El viaje a Mallorca con los Luna, los Jaimes y María Jesús en su verso libre estaba programado desde enero pasado. Lo hemos podido hacer, sí, pero de chiripa. Por mor de esas cosas que solo a mí me pasan. Digo que la cosa empezó a torcerse porque según se acercaba el calendario se acentuaban unas molestias en mi pecho  tan sensible con los fríos y las empinadas cuestas de mi nueva ciudad. "Ya estás buscando motivos para no ir" -azuzaba mi hija, tan mordaz. Si realmente el cacao mío mental funciona así, de verdad que soy inocente, no soy consciente de ello. Pero tampoco lo niego, podría ser. El caso es que a una semana vista del viaje se me mete en la cabeza que estoy padeciendo angina de pecho, que hace un año que no me reviso mi corazón, y que me da repelús meterme en un avión y en una ciudad fuera de mi entorno sin saber qué me pueda pasar por esos mundos. Como me llevo tan bien con radiólogos y cardiólogos de mi hospital fue tarea fácil concertar las distintas pruebas para ya, para mañana mismo, que es que dentro de tres días salgo para Mallorca. Por fortuna, todo ha salido bien. La Peque ha sufrido lo suyo, porque, por una parte, sabe que no me pasa nada, pero, por otra, me pongo tan pesado que a final cede a mis pretensiones bajo la amenaza implícita de que no vaya a ser que esta vez sí venga el lobo de verdad. Al fin respiró aliviada, y yo volví a ver la ilusión en su mirada enamorada. Todo iba a salir bien.

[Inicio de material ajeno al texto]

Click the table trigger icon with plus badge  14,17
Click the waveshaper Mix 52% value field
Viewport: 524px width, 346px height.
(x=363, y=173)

El avión sale a las tres de la tarde. Hemos quedado en el aeropuerto a las una y media. Yo dispongo de las tarjetas de embarque de todos. A las doce, el Luna manda un wassapt anunciando que ya vienen por La Roda. Bien. Y yo, muriéndome a chorros. Nadie lo sabe. Nadie, salvo mi Peque, claro. A la una de la tarde me telefonea el Luna, que recoge a María Jesús, y tiran para el aeropuerto.
-Antonio -apenas me sale la voz del pecho-, que yo... 
-¿Qué pasa ahora?
-Que no estoy en condiciones de viajar, tío, que he pasado una noche malísima, con fiebre y con dolor de barriga...
-Estás de cachondeo ¿no?
-Que no, que es de verdad. Ahora mismo estoy metido en la cama, mareado y sin poder moverme.
-La madre que ... ¡Y qué hacemos ahora?
-Pues nada, vosotros os vais. Le he dicho a la Peque que se vaya con vosotros, pero se niega a dejarme así. Ella ya ha salido con mi coche para recoger a los Jaimes, y luego se vuelve desde el aeropuerto.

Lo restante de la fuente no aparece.